# Purpose
This notebook is written as a requirement for the lab [AI Language Technology](https://www.researchgate.net/project/AI-Language-Technology) (WiSe 2018) offered by the Fraunhofer IAIS. It details our implementation of the method to disambiguate word sense in NLP published in the following paper - 

Chen, X., Liu, Z., & Sun, M. (2014). A unified model for word sense representation and disambiguation. In Proceedings of the 2014 Conference on Empirical Methods in Natural Language Processing (EMNLP) (pp. 1025-1035). Accessed at https://www.aclweb.org/anthology/D14-1110.

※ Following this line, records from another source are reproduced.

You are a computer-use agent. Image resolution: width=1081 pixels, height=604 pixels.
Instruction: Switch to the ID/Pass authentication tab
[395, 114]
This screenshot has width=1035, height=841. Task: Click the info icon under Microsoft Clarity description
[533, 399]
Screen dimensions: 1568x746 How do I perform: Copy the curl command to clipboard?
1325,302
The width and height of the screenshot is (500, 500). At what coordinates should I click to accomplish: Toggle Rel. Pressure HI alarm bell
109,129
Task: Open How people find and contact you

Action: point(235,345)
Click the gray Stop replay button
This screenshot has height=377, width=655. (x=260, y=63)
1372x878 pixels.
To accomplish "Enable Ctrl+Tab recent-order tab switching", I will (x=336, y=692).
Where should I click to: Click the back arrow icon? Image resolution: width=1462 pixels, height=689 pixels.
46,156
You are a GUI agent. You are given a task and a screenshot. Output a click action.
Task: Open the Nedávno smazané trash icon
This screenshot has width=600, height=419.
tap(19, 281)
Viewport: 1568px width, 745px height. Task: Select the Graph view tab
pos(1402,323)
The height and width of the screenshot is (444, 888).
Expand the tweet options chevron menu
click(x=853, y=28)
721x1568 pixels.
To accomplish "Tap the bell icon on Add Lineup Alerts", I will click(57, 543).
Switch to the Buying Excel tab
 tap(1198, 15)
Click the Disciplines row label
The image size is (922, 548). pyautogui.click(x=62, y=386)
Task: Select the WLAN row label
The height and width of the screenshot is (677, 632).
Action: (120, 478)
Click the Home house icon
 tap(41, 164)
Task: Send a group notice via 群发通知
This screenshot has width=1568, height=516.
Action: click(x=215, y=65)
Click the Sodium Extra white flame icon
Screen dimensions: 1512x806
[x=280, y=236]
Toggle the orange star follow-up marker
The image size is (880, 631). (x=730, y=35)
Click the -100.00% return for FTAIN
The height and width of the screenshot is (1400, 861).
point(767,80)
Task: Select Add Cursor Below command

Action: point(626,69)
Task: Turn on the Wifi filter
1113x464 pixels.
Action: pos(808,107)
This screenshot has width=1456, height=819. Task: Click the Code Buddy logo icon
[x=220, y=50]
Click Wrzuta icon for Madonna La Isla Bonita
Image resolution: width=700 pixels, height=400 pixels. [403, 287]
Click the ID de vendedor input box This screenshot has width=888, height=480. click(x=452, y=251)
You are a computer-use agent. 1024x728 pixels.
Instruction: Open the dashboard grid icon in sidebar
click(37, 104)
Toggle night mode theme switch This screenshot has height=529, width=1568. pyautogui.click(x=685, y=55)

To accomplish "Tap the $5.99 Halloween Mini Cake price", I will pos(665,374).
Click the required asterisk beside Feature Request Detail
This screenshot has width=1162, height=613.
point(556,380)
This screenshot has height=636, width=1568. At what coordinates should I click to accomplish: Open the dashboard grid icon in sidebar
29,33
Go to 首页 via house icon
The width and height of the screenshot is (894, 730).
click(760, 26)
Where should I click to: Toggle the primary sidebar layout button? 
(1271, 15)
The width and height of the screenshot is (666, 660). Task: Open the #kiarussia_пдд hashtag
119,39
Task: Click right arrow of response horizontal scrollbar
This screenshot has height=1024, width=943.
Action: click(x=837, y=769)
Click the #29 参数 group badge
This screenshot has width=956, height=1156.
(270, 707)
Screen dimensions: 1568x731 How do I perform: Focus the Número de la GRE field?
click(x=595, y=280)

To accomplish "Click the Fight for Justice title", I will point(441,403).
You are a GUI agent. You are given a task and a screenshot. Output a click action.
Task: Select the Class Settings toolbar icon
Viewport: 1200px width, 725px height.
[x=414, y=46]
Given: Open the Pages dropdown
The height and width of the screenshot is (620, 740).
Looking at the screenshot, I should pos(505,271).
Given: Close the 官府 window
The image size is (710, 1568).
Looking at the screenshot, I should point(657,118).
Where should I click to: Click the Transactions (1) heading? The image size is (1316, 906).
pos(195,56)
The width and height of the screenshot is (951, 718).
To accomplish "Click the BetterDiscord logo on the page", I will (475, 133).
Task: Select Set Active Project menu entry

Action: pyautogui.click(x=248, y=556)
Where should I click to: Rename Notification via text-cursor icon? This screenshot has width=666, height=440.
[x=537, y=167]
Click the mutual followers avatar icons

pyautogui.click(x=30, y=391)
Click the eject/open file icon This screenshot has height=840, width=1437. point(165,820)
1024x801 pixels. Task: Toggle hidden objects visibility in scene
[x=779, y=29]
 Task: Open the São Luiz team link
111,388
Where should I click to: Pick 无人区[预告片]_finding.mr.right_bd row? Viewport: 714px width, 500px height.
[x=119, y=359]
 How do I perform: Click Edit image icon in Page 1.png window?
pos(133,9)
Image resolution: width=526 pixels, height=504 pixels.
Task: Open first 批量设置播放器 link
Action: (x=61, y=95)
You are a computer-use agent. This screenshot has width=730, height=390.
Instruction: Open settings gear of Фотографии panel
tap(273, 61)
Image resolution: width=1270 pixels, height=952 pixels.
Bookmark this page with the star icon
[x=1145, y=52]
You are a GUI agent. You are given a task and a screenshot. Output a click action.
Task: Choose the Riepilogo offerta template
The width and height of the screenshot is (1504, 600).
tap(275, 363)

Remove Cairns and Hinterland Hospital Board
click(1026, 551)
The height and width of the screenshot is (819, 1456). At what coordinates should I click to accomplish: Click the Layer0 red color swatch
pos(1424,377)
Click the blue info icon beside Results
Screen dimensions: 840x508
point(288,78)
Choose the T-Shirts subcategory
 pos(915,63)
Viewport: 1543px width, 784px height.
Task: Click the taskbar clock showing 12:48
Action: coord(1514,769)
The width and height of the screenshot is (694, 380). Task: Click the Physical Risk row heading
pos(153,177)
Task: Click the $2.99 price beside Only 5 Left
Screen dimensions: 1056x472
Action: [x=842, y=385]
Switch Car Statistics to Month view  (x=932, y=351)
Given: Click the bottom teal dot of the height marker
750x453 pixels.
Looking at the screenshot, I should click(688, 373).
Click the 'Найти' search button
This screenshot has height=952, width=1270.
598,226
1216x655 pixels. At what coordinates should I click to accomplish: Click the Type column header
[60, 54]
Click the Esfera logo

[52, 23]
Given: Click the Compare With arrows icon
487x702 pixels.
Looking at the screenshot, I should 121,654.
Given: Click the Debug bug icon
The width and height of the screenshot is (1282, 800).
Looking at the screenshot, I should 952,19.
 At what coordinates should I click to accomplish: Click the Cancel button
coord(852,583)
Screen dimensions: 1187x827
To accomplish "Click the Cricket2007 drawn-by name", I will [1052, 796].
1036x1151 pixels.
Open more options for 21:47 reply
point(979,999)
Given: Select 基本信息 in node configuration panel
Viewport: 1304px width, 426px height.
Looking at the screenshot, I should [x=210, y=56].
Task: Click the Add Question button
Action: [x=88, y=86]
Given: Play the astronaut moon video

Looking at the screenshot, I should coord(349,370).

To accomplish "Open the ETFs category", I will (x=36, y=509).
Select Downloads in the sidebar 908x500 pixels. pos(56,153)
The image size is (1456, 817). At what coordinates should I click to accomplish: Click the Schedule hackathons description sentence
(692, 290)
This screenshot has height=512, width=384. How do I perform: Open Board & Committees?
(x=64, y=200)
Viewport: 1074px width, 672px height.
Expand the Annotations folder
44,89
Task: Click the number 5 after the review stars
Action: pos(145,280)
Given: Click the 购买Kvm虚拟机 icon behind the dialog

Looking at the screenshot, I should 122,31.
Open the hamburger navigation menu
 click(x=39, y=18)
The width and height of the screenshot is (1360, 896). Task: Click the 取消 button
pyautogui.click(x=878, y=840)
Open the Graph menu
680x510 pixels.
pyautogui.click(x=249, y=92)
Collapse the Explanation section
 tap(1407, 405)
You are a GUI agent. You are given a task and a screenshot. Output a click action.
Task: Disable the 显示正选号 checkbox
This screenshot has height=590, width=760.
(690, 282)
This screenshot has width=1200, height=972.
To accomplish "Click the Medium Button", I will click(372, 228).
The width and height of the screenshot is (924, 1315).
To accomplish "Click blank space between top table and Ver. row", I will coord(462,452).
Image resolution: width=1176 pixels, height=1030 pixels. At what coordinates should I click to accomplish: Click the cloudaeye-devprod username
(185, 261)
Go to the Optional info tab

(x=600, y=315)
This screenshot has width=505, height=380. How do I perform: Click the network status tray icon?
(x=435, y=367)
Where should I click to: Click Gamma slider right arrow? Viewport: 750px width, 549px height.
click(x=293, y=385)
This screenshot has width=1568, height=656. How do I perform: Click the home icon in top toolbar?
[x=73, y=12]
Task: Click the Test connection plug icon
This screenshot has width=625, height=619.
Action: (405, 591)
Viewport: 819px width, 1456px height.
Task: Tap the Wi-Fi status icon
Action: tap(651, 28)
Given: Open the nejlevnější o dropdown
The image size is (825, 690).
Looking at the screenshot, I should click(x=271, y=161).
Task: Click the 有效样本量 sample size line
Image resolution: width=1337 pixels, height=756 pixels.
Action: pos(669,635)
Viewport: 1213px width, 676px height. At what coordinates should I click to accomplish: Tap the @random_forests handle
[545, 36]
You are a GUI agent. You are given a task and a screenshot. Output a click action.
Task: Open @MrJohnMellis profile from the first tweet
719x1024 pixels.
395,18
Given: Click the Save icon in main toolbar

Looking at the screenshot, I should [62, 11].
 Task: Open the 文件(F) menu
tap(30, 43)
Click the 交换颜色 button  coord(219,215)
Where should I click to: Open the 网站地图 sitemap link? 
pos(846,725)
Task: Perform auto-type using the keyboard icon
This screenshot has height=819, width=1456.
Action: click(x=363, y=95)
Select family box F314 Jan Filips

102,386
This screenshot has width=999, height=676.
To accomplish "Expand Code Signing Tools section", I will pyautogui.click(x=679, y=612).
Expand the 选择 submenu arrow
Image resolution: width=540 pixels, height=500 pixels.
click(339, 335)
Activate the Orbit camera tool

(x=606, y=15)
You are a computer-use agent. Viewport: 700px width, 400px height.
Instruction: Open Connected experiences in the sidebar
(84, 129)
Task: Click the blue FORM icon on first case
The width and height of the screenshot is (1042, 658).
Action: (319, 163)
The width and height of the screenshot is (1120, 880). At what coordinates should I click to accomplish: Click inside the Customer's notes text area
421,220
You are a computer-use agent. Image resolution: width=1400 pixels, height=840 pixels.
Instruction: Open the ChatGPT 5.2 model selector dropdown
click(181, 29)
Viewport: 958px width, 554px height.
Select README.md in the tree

**Note:** For the sake of explanation, at some places below, we have copied texts in part from the referred research paper. If a text was copied as is, it is quoted.

# Scope
The paper describes the method of disambiguating word sense as a **3-stage** process,
1. Initializing word vectors and sense vectors
2. Performing word sense disambiguation
3. Learning sense vectors from relevant occurrences

Our scope of this lab is to only perform the disambiguation of word sense. Hence, we do not go into the 3rd stage.

# Implementation
A code draft of the algorithm implementation can be found [here](https://github.com/iftekhar-ahmed/wsd-nlp).
A code draft of the experimental setting can be found [here](https://gist.github.com/logicalforhad/2baeff727fb3a711297de1dc83369d7c).

We use 2 python packages - `nltk` & `numpy`. From `nltk` we use the wordnet, punkt & averaged_perceptron_tagger libraries. The last one is the parts of speech (pos) tagger.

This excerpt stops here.